In this post I will show how to create a serverless Azure function.

Cloud Hosting

Instead of on-premise hardware, most projects now opt for some form of cloud hosted infrastructure. This means we can provision new servers by the click of a button in a portal as supposed to manually configuring infrastructure from scratch.

Cloud hosting in its traditional form gives you the hardware, but leaves it to you to configure the actual runtime application. An example of this is deploying a NodeJs application to Azure. Azure gives you everything you need in terms of the hosting environment, but you still have to know how to properly configure the NodeJs hosting application to expose the api.

Serverless

Serverless functions are a simplification of this model where you only worry about deploying code in the form of a simple function, but leave it to the platform to provide a software host that will expose the function. A typical setup is to make the function available over http, but the key point is that you don’t have to worry about explicitly exposing an endpoint to call the function.

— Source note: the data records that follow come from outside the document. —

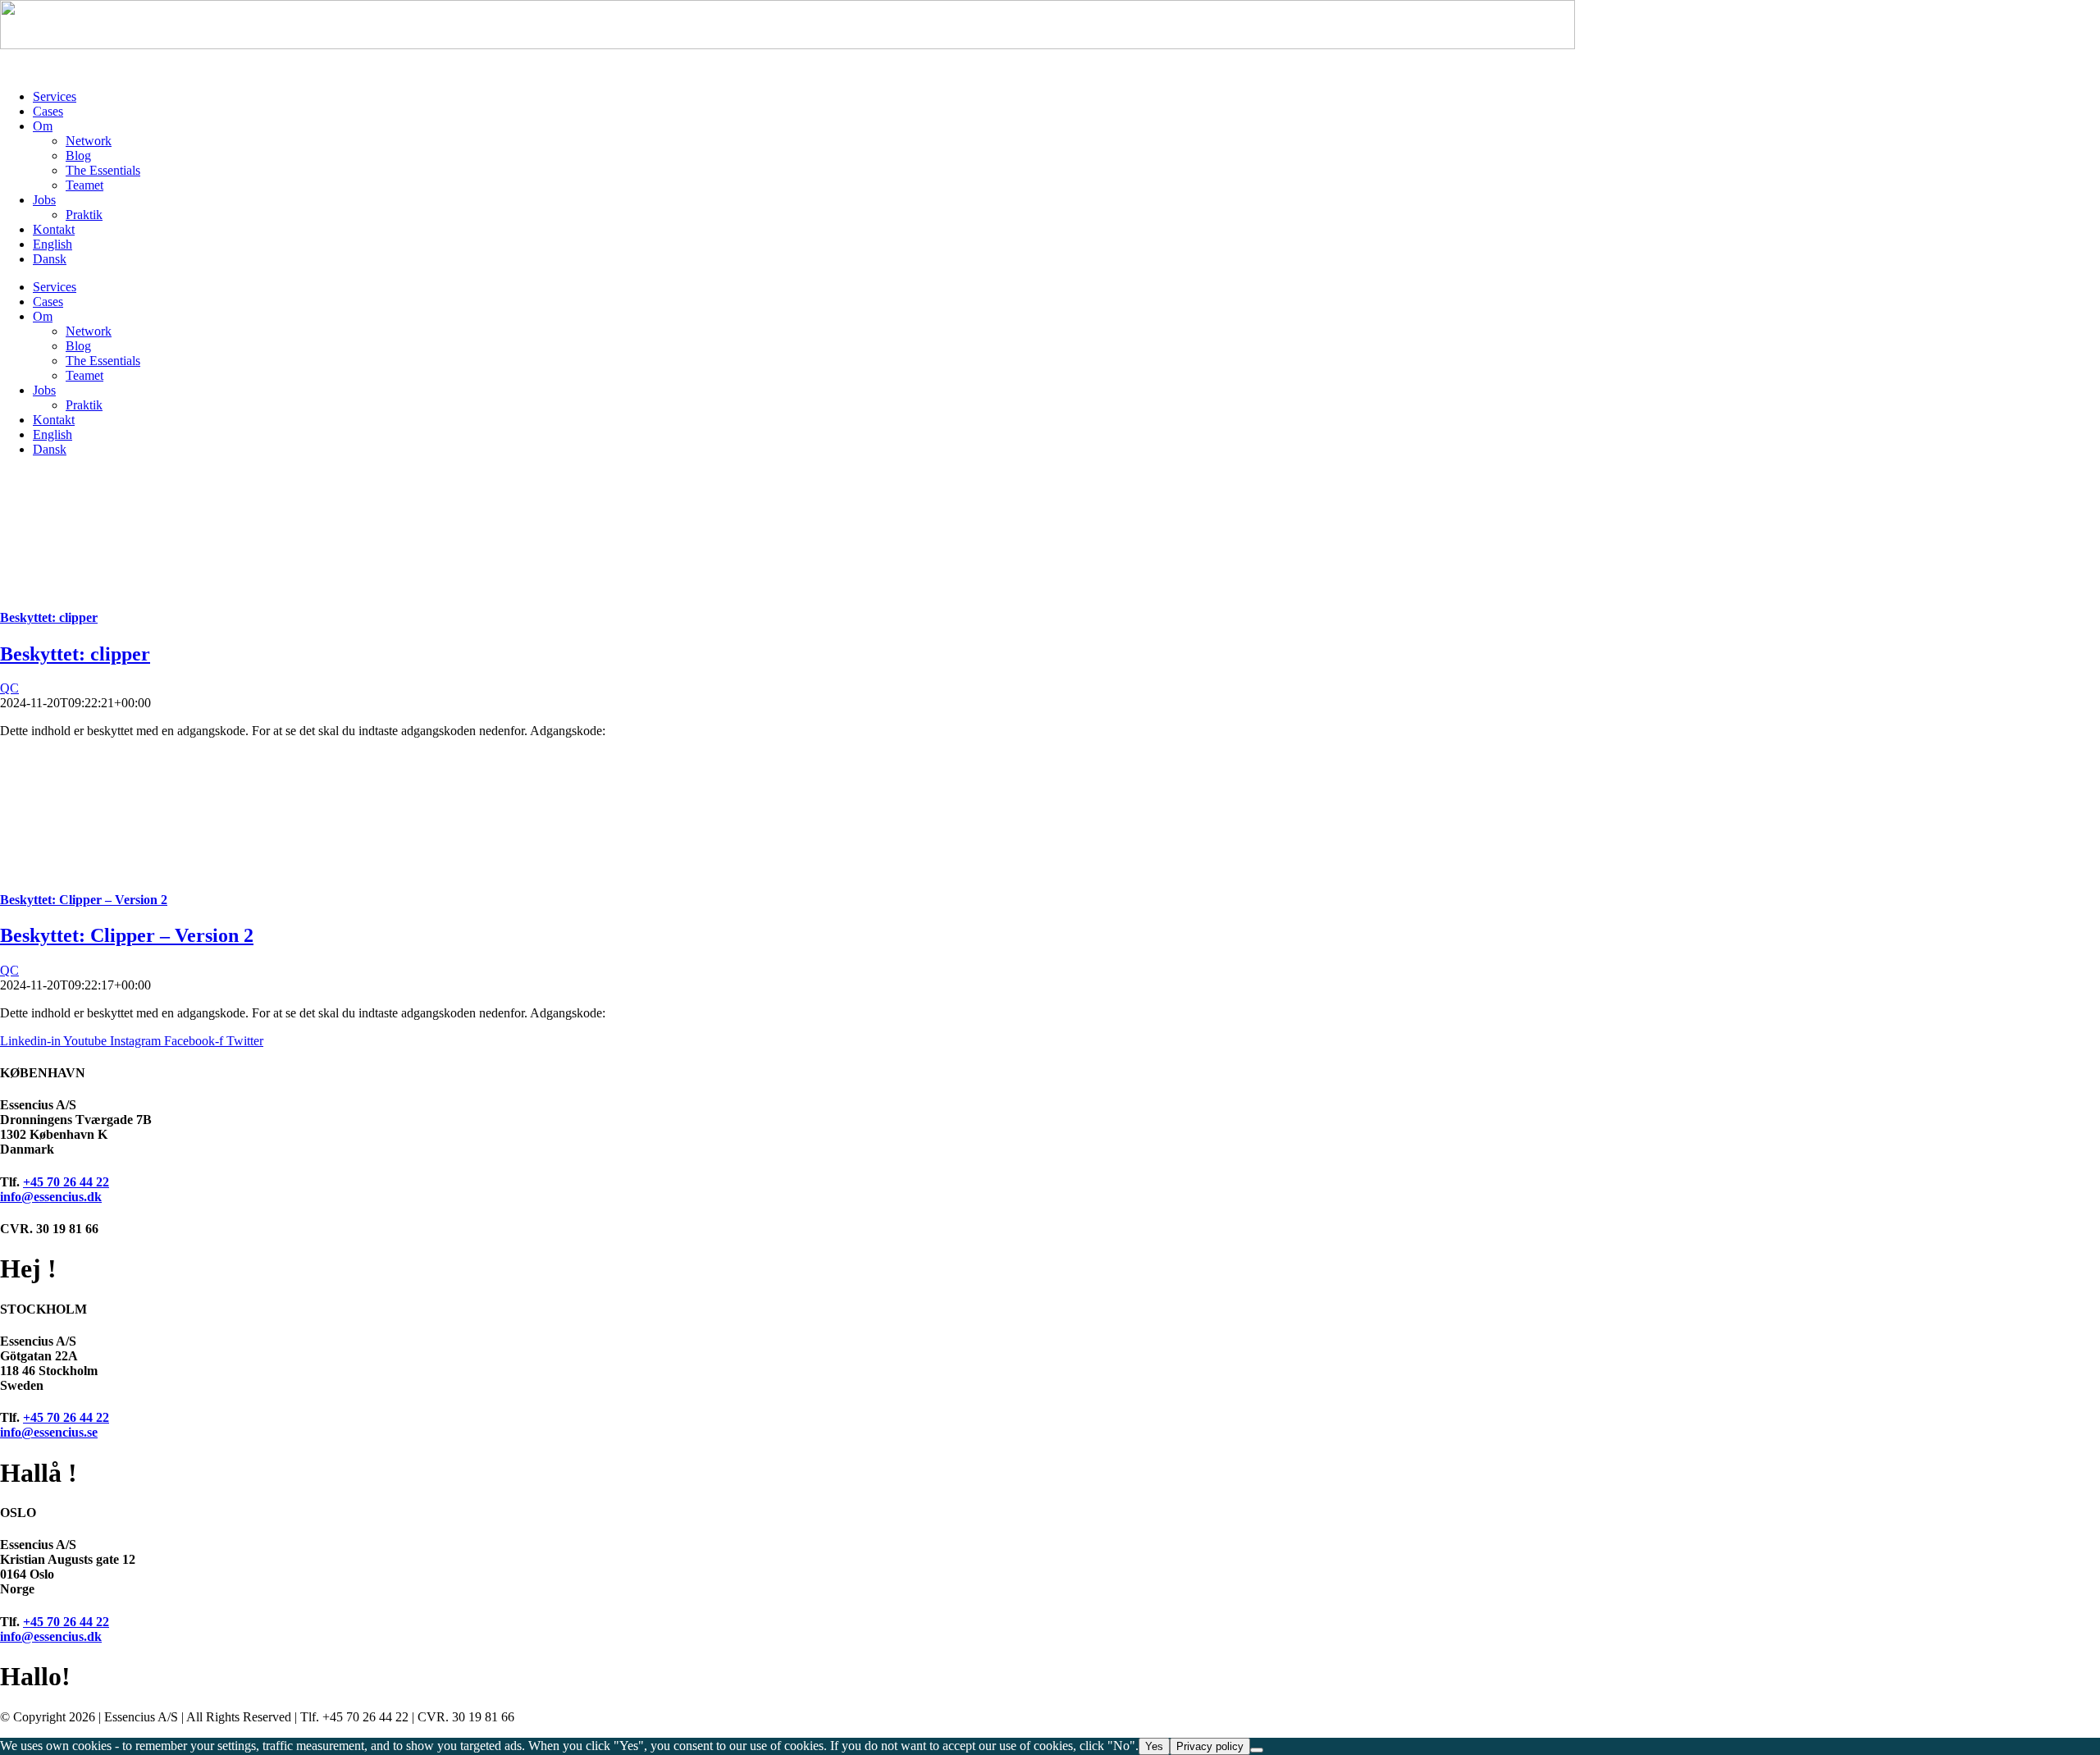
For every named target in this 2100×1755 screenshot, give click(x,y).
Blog (78, 155)
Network (89, 141)
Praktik (84, 215)
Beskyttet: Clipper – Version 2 (83, 900)
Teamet (84, 185)
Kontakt (54, 229)
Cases (48, 111)
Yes (1154, 1746)
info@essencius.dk (51, 1197)
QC (9, 688)
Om (42, 126)
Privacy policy (1210, 1746)
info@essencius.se (49, 1432)
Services (54, 96)
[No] (1256, 1750)
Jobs (44, 200)
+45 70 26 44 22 (66, 1182)
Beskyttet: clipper (49, 617)
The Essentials (103, 170)
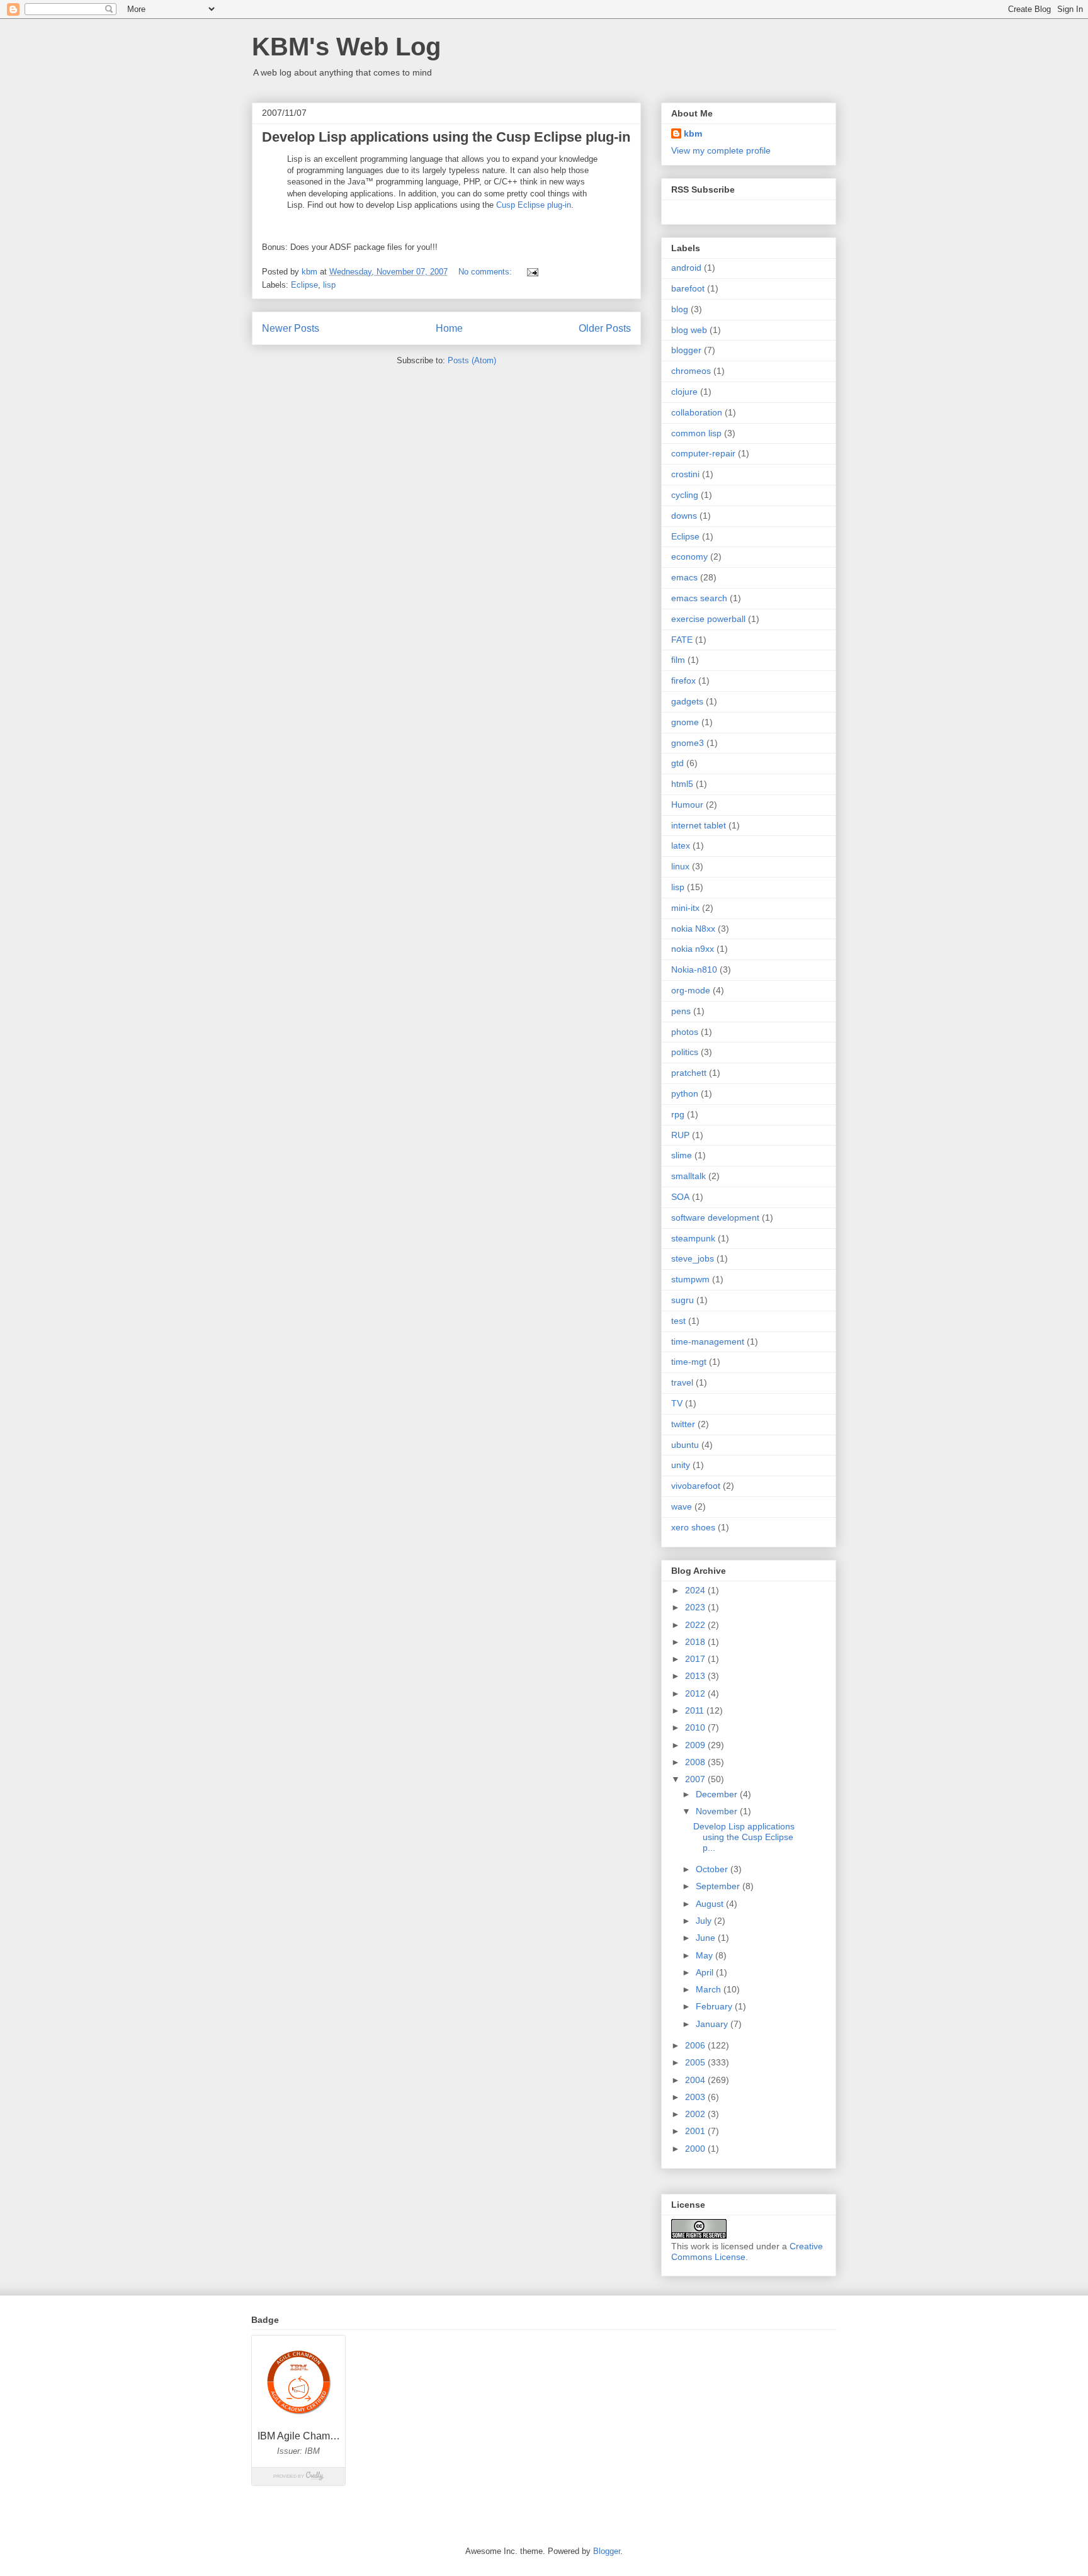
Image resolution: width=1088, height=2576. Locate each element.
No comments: (486, 271)
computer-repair (703, 453)
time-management (707, 1341)
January (713, 2024)
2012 (696, 1693)
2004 (696, 2080)
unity (680, 1465)
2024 (696, 1590)
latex (680, 845)
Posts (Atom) (472, 360)
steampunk (693, 1238)
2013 (696, 1676)
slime (681, 1155)
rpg (677, 1114)
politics (684, 1052)
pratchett (688, 1073)
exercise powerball (708, 619)
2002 (696, 2114)
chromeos (691, 371)
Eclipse (304, 285)
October (713, 1869)
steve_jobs (692, 1258)
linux (680, 866)
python (684, 1093)
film (678, 660)
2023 (696, 1607)
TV (677, 1403)
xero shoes (693, 1527)
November (718, 1811)
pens (681, 1011)
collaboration (696, 412)
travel (682, 1382)
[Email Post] (532, 271)
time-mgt (688, 1362)
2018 (696, 1642)
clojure (684, 392)
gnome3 (687, 743)
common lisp (696, 433)
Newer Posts (290, 328)
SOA (680, 1197)
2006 (696, 2045)
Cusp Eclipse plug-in (533, 205)
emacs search (699, 598)
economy (689, 556)
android (686, 268)
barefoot (688, 288)
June (707, 1938)
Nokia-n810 (694, 969)
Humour (687, 804)
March (709, 1989)
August (711, 1904)
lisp (329, 285)
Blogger (606, 2551)
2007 (696, 1779)
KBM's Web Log (346, 46)
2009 (696, 1745)
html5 (682, 784)
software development (715, 1217)
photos (684, 1032)
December (718, 1794)
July (705, 1921)
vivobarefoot (695, 1486)
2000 (696, 2149)
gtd (677, 763)
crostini (685, 474)
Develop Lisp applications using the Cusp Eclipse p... (744, 1837)
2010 (696, 1727)
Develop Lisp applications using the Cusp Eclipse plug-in (446, 137)
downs (684, 516)
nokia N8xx (693, 929)
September (719, 1886)
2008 (696, 1762)
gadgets (687, 701)
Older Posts (605, 328)
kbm (693, 133)
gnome (685, 722)
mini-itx (685, 908)
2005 (696, 2062)
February (715, 2006)
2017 (696, 1659)
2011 (695, 1710)
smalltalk (688, 1176)
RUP (680, 1135)
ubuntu (685, 1445)
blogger (686, 350)
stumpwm (690, 1279)
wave (681, 1506)
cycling (684, 495)
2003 (696, 2097)
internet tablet (698, 825)
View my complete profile (721, 150)
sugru (682, 1300)
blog (679, 309)
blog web (689, 330)
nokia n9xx (692, 949)
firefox (683, 680)
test (678, 1321)
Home (449, 328)
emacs (684, 577)
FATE (682, 640)
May (705, 1955)
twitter (683, 1424)
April (706, 1972)
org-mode (690, 990)
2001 (696, 2131)
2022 (696, 1625)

The name serverless may seem like a misnomer since we are still dealing with a server somewhere to expose the “serverless” function. Personally I think the name is good since to me it refers to removing the software server layer (e.g. Node host) that you otherwise would have to create manually. Still, in practice the benefits of this are not necessarily mind blowing, but there are a few other aspects to consider.

On Demand Hosting

The serverless hosting model allows us to host a function as freestanding code that only gets activated on demand when a call is made. This means we are only billed for actual invocations of the function. The traditional hosting model requires us to pay for a host process that is running 24-7, but with serverless we don’t pay for idle hosting.

Demo

My specific use case for deploying a serverless function is a query of my most recent articles to power my blog’s main landing page. I have included the code for my serverless recent_articles function below:

public static class recent_articles { [FunctionName("recent_articles")] public static async Task Run( [HttpTrigger(AuthorizationLevel.Function, "get", Route = null)] HttpRequest req, ILogger log) { var articleService = new ArticleService(); var article = await articleService.GetMostRecentArticles(20); return new OkObjectResult(article); } }

In addition to the boilerplate code create by the Visual Studio serverless function template, I have included a helper class to retrieve articles from MongoDB. I am omitting the ArticleService implementation for brevity.